⟨

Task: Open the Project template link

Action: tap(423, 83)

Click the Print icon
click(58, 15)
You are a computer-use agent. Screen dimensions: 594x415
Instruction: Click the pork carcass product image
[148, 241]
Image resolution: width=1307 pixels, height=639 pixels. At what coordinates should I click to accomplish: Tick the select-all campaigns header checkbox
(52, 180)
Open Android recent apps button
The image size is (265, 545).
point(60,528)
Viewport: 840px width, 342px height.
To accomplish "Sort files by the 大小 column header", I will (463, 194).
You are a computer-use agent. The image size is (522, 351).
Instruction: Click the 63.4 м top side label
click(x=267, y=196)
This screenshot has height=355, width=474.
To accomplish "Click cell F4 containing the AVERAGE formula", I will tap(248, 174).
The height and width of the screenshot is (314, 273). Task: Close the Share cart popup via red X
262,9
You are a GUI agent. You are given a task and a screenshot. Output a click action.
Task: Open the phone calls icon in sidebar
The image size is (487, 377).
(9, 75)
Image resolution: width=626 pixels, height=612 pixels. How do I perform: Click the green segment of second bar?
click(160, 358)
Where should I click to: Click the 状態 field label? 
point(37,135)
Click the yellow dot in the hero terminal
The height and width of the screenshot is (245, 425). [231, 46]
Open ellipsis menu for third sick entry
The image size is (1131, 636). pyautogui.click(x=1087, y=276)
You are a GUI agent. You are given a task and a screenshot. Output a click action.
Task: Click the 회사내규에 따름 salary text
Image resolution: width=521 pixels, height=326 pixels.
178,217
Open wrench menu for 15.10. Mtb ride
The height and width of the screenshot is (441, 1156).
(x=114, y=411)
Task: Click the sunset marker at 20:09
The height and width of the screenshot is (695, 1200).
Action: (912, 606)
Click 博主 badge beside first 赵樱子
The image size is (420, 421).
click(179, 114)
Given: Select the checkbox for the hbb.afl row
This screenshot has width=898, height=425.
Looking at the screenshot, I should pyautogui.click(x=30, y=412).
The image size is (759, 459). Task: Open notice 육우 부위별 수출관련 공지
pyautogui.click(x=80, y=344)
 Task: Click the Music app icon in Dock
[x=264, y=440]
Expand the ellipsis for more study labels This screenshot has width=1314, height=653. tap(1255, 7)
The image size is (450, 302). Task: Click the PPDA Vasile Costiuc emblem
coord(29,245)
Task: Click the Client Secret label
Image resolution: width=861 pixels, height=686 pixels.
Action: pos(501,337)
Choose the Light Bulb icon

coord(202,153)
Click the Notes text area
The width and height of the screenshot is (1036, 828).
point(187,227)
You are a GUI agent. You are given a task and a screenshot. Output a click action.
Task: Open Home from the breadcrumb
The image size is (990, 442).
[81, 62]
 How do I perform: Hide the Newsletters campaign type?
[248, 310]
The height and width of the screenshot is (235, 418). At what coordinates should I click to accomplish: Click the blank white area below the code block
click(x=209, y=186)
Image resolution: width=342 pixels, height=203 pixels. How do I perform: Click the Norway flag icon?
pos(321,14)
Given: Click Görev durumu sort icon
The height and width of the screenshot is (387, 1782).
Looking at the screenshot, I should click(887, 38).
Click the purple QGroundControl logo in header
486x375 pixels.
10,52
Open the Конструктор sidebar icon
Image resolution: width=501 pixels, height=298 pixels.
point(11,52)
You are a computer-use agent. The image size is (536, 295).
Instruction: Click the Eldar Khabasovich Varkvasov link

⟩

Restate all of the material above exactly as written.

Completed exercise:
Task: Open the Project template link

Action: tap(423, 83)

Click the Print icon
click(58, 15)
You are a computer-use agent. Screen dimensions: 594x415
Instruction: Click the pork carcass product image
[148, 241]
Image resolution: width=1307 pixels, height=639 pixels. At what coordinates should I click to accomplish: Tick the select-all campaigns header checkbox
(52, 180)
Open Android recent apps button
The image size is (265, 545).
point(60,528)
Viewport: 840px width, 342px height.
To accomplish "Sort files by the 大小 column header", I will (463, 194).
You are a computer-use agent. The image size is (522, 351).
Instruction: Click the 63.4 м top side label
click(x=267, y=196)
This screenshot has height=355, width=474.
To accomplish "Click cell F4 containing the AVERAGE formula", I will tap(248, 174).
The height and width of the screenshot is (314, 273). Task: Close the Share cart popup via red X
262,9
You are a GUI agent. You are given a task and a screenshot. Output a click action.
Task: Open the phone calls icon in sidebar
The image size is (487, 377).
(9, 75)
Image resolution: width=626 pixels, height=612 pixels. How do I perform: Click the green segment of second bar?
click(160, 358)
Where should I click to: Click the 状態 field label? 
point(37,135)
Click the yellow dot in the hero terminal
The height and width of the screenshot is (245, 425). [231, 46]
Open ellipsis menu for third sick entry
The image size is (1131, 636). pyautogui.click(x=1087, y=276)
You are a GUI agent. You are given a task and a screenshot. Output a click action.
Task: Click the 회사내규에 따름 salary text
Image resolution: width=521 pixels, height=326 pixels.
178,217
Open wrench menu for 15.10. Mtb ride
The height and width of the screenshot is (441, 1156).
(x=114, y=411)
Task: Click the sunset marker at 20:09
The height and width of the screenshot is (695, 1200).
Action: (912, 606)
Click 博主 badge beside first 赵樱子
The image size is (420, 421).
click(179, 114)
Given: Select the checkbox for the hbb.afl row
This screenshot has width=898, height=425.
Looking at the screenshot, I should pyautogui.click(x=30, y=412).
The image size is (759, 459). Task: Open notice 육우 부위별 수출관련 공지
pyautogui.click(x=80, y=344)
 Task: Click the Music app icon in Dock
[x=264, y=440]
Expand the ellipsis for more study labels This screenshot has width=1314, height=653. tap(1255, 7)
The image size is (450, 302). Task: Click the PPDA Vasile Costiuc emblem
coord(29,245)
Task: Click the Client Secret label
Image resolution: width=861 pixels, height=686 pixels.
Action: pos(501,337)
Choose the Light Bulb icon

coord(202,153)
Click the Notes text area
The width and height of the screenshot is (1036, 828).
point(187,227)
You are a GUI agent. You are given a task and a screenshot. Output a click action.
Task: Open Home from the breadcrumb
The image size is (990, 442).
[81, 62]
 How do I perform: Hide the Newsletters campaign type?
[248, 310]
The height and width of the screenshot is (235, 418). At what coordinates should I click to accomplish: Click the blank white area below the code block
click(x=209, y=186)
Image resolution: width=342 pixels, height=203 pixels. How do I perform: Click the Norway flag icon?
pos(321,14)
Given: Click Görev durumu sort icon
The height and width of the screenshot is (387, 1782).
Looking at the screenshot, I should click(887, 38).
Click the purple QGroundControl logo in header
486x375 pixels.
10,52
Open the Конструктор sidebar icon
Image resolution: width=501 pixels, height=298 pixels.
point(11,52)
You are a computer-use agent. The image size is (536, 295).
Instruction: Click the Eldar Khabasovich Varkvasov link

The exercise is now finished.